In an apology to customers in China for interrupted service, WiTopia, a V.P.N. provider, cited “increased blocking attempts.” No perpetrator was identified.

Beyond these problems, anecdotal evidence suggests that the government’s computers, which intercept incoming data and compare it with an ever-changing list of banned keywords or Web sites, are shutting out more information. The motive is often obvious: For six months or more, the censors have prevented Google searches of the English word “freedom.”

But other terms or Web sites are suddenly or sporadically blocked for reasons no ordinary user can fathom. One Beijing technology consultant, who asked not to be identified for fear of retribution against his company, said that for several days last week he could not visit the Web site for the Hong Kong Stock Exchange without a proxy.

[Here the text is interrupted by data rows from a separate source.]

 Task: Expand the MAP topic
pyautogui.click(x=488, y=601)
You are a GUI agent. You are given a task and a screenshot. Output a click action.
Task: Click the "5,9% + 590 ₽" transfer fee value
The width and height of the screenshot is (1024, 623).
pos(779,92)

LinkedIn, a networking platform, was blocked for a day during the height of government concerns over Internet-based calls for protests in Chinese cities a few weeks ago, he said.

Hu Yong, a media professor at Peking University, said government censors were constantly spotting and reacting to new perceived threats. “The technology is improving and the range of sensitive terms is expanding because the depth and breadth of things they must manage just keeps on growing,” Mr. Hu said.

China’s censorship machine has been operating ever more efficiently since mid-2008, and restrictions once viewed as temporary — like bans on Facebook, YouTube and Twitter — are now considered permanent. Government-friendly alternatives have sprung and developed a following.

Few analysts believe that the government will loosen controls any time soon, with events it considers politically sensitive swamping the calendar, including a turnover in the Communist Party’s top leadership next year.

“It has been double the guard, and double the guard, and you never hear proclamations about things being relaxed,” said Duncan Clark, chairman of BDA China, an investment and strategy consultancy based in Beijing, and a 17-year resident of China. “We have never seen this level of control in the time I have been here, and I have been here since the beginning of the Internet.”

How far China will clamp down on electronic communications is unclear. “There’s a lot more they can do, but they’ve been holding back,” said Bill Bishop, a Internet expert based in Beijing. Some analysts suggest that officials are exploring just how much inconvenience the Chinese are willing to tolerate. While sentiment is hard to gauge, a certain segment of society rejects censorship.